** Start of LISTED ENTRIES **

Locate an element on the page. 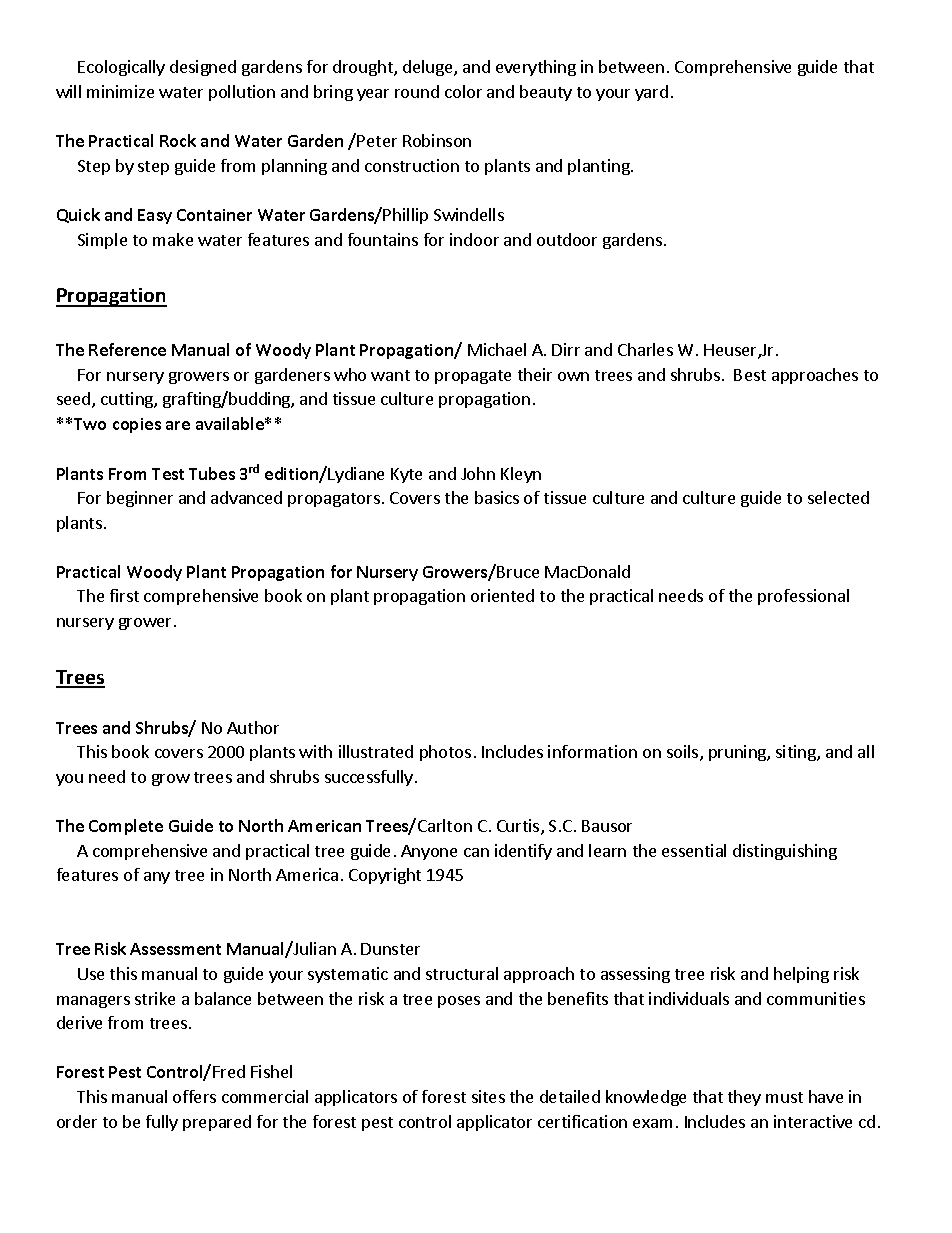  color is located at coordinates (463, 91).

** End of LISTED ENTRIES **
** Start of LISTED ENTRIES **

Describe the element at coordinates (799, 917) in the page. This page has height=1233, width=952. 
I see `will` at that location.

** End of LISTED ENTRIES **
** Start of LISTED ENTRIES **

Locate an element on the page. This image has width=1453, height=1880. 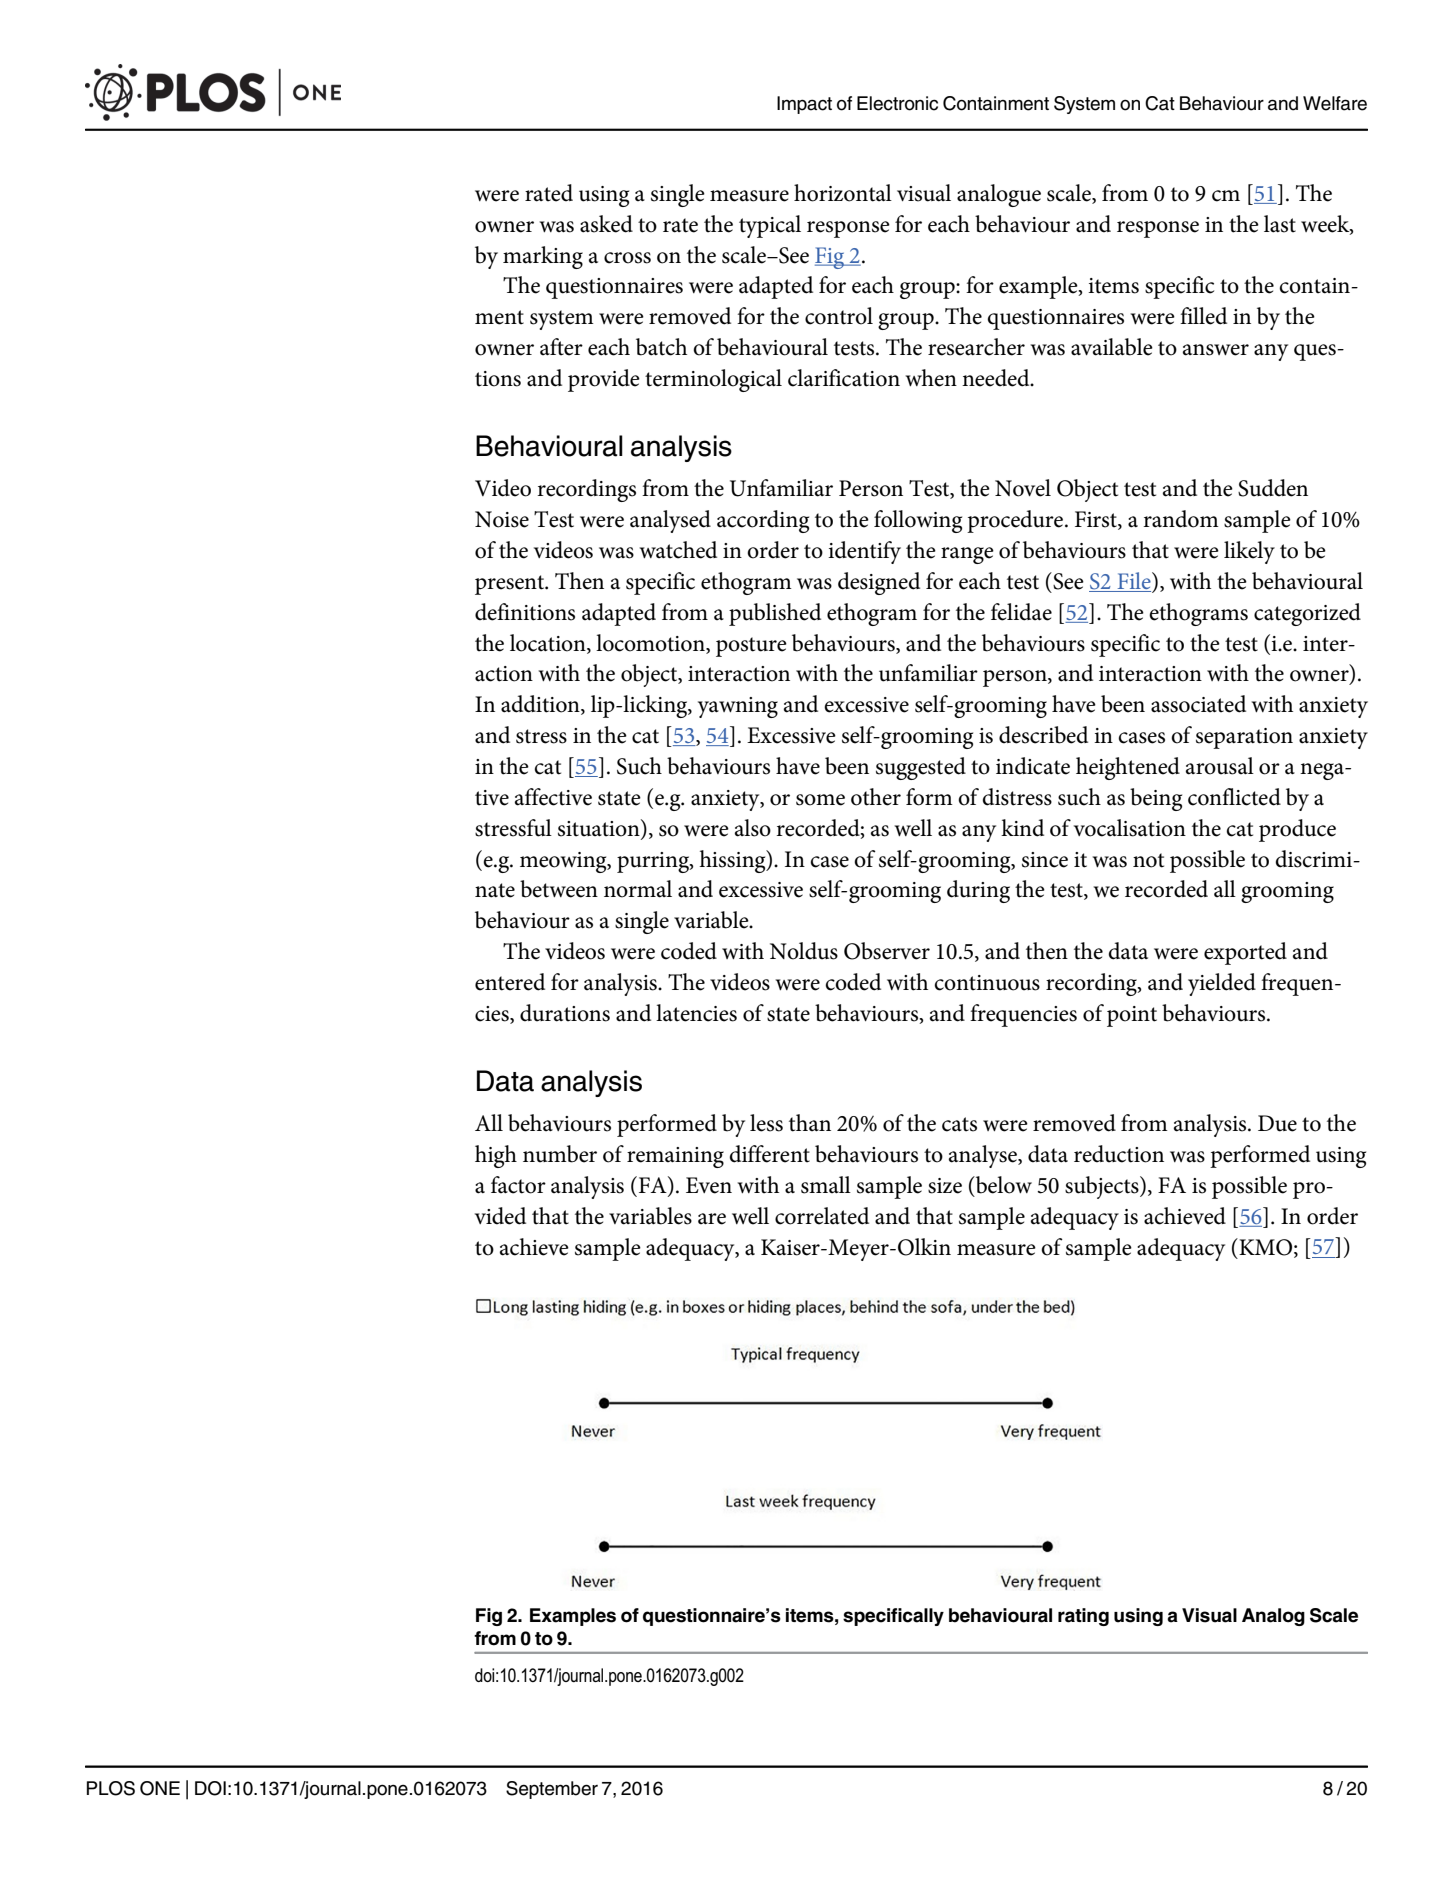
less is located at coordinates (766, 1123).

** End of LISTED ENTRIES **

EXERCISE GOAL ▸ Copy out the records from the line with "Describe the element" to the line with "at that location.", keeping every word the same.

TASK SOLUTION ▸
Describe the element at coordinates (799, 917) in the page. This page has height=1233, width=952. 
I see `will` at that location.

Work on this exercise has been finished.